Let's describe it more precisely. Given a complex leftover placeholder, let's parse it manually to see what Blackhole see. Given: {...:{{name}={value}:p}{\t:s}>50s}.

Parameter Description
... Reserved placeholder name indicating for Blackhole that this is a leftover placeholder.
: Optional spec marker that is placed after placeholder name where you want to apply one of several extensions. There are pattern, separator, prefix, suffix and format extensions. All of them except format should be surrounded in curly braces.
{{name}={value}:p} Pattern extension that describes how each attribute should be formatted using typical Blackhole notation. The suffix :p, that is required for extension identification, means pattern. Inside this pattern you can write any pattern you like using two available sub-placeholders for attribute name and value, for each of them a format spec can be applied using cppformat grammar. At last a format spec can be also applied to the entire placeholder, i.e. :>50p for example.
{\t:s} Separator extension for configuring each key-value pair separation. Nuff said.
{[:r} (Not implemented yet). Prefix extension that is prepended before entire result if it is not empty.
{]:u} (Not implemented yet). Suffix extension that is appended after entire result if it is not empty.

50s | Entire result format. See cppformat rules for specification.

JSON.

JSON formatter provides an ability to format a logging record into a structured JSON tree with attribute handling features, like renaming, routing, mutating and much more.

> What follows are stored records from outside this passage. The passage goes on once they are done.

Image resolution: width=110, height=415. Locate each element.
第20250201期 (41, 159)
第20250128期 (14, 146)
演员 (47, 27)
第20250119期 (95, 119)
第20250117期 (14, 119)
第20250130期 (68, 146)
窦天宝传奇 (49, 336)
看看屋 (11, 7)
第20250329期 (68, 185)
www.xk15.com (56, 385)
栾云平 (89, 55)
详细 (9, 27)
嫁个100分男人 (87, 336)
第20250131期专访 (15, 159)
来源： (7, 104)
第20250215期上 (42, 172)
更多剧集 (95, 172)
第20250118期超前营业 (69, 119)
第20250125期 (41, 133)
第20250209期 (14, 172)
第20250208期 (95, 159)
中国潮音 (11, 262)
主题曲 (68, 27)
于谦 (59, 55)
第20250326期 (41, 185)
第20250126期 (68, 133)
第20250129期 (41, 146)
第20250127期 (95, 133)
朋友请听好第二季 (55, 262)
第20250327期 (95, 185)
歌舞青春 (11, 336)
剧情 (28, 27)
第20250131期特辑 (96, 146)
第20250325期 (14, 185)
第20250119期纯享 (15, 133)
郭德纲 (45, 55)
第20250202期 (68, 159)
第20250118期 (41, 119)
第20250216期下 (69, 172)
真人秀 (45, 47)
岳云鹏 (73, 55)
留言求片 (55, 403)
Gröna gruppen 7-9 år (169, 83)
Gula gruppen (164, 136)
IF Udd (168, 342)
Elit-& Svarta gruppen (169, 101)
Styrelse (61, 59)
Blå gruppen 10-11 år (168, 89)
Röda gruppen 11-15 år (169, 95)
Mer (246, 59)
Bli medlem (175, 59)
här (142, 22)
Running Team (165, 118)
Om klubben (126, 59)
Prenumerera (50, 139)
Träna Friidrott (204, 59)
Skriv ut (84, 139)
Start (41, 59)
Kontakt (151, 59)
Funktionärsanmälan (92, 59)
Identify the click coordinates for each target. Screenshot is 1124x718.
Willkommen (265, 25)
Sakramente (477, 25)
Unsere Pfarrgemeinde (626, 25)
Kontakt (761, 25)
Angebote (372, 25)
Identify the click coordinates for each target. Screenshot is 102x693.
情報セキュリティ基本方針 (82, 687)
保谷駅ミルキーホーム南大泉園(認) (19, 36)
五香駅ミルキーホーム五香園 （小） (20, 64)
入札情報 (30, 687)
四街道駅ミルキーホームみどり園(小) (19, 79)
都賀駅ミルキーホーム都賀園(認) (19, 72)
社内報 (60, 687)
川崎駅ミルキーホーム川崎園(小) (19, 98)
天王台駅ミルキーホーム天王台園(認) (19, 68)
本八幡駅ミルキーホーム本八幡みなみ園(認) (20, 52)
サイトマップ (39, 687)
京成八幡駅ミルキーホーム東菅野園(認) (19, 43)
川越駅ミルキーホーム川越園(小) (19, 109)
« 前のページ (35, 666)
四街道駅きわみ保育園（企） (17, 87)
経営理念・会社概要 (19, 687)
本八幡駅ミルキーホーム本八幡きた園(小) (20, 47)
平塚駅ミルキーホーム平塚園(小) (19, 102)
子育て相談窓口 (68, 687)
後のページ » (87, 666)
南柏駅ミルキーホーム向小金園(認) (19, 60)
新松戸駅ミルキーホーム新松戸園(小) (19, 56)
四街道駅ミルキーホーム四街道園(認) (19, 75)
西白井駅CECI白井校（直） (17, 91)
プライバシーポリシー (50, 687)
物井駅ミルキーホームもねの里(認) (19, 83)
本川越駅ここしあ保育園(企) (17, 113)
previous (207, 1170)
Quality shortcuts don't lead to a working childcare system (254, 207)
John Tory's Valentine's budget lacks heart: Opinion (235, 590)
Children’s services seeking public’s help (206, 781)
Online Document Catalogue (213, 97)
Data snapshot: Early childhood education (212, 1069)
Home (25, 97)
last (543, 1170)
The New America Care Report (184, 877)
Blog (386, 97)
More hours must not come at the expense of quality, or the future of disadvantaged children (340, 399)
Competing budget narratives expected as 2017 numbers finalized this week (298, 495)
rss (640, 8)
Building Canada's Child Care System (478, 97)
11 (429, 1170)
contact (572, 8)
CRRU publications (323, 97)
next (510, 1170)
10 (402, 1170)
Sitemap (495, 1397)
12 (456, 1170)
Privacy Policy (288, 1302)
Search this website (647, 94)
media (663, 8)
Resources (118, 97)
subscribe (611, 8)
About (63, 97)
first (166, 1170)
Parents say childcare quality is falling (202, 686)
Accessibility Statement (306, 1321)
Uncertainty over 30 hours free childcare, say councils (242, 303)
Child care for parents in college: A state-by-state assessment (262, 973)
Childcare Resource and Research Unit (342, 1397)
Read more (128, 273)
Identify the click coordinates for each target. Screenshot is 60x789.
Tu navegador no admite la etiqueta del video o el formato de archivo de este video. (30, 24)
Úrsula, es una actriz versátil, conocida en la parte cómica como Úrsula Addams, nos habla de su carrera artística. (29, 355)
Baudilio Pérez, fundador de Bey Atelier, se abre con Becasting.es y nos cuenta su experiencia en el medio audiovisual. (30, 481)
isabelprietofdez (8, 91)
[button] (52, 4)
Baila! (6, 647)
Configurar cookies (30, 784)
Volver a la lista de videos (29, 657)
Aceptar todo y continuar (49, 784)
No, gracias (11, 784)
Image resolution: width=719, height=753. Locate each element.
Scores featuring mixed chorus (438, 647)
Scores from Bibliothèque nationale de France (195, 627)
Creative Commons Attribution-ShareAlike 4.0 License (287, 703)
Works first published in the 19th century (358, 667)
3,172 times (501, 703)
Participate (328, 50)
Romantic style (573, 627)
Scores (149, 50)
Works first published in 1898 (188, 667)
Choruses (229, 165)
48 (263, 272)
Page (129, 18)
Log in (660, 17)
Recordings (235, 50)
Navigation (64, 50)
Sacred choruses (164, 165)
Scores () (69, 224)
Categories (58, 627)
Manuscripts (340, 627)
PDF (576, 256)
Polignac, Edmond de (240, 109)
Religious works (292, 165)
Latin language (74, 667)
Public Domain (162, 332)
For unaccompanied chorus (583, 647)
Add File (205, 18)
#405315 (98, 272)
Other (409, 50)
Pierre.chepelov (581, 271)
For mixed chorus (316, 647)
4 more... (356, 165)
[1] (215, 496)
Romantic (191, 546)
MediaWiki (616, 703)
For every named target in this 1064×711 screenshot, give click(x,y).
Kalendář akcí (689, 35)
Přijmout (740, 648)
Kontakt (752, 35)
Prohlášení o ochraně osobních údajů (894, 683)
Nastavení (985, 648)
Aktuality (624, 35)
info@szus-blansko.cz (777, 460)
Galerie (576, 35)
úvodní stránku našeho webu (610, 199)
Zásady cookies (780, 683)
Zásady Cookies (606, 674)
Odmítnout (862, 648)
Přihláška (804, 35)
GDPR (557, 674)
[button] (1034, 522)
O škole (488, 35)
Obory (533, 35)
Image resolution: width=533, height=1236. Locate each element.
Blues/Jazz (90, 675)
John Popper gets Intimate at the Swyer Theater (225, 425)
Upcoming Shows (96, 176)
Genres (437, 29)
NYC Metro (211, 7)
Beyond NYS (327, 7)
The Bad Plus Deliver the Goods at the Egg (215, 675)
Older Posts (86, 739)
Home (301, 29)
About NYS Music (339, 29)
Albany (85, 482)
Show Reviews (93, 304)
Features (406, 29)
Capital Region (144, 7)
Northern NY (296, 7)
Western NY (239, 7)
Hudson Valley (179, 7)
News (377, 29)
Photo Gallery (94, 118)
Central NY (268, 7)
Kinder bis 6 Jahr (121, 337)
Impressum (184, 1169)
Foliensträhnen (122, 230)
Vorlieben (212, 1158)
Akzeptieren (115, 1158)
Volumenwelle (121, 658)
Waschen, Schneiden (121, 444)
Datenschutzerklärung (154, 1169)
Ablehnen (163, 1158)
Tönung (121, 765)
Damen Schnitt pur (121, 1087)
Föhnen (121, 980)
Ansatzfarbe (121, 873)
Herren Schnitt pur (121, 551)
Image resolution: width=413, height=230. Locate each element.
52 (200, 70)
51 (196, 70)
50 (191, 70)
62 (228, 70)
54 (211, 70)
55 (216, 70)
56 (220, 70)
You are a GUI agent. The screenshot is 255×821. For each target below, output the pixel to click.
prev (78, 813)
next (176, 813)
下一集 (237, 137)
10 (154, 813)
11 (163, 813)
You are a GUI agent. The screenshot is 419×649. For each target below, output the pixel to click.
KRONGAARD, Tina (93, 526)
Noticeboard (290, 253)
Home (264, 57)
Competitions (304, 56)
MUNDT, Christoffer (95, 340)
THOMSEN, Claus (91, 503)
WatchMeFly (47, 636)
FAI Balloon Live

Briefly using JSON formatter allows to build fully dynamic JSON trees for its further processing with various external tools, like logstash or rsyslog lefting it, however, in a human-readable manner.

Blackhole allows you to control of JSON tree building process using several predefined options.

Without options it will produce just a plain tree with zero level depth. For example for a log record with a severity of 3, message "fatal error, please try again" and a pair of attributes {"key": 42, "ip": "[::]"} the result string will look like:

{
    "message": "fatal error, please try again",
    "severity": 3,
    "timestamp": 1449859055,
    "process": 12345,
    "thread": 57005,
    "key": 42,
    "ip": "[::]"
}

Using configuration parameters for this formatter you can:

Attributes renaming acts so much transparently as it appears: it just renames the given attribute name using the specified alternative.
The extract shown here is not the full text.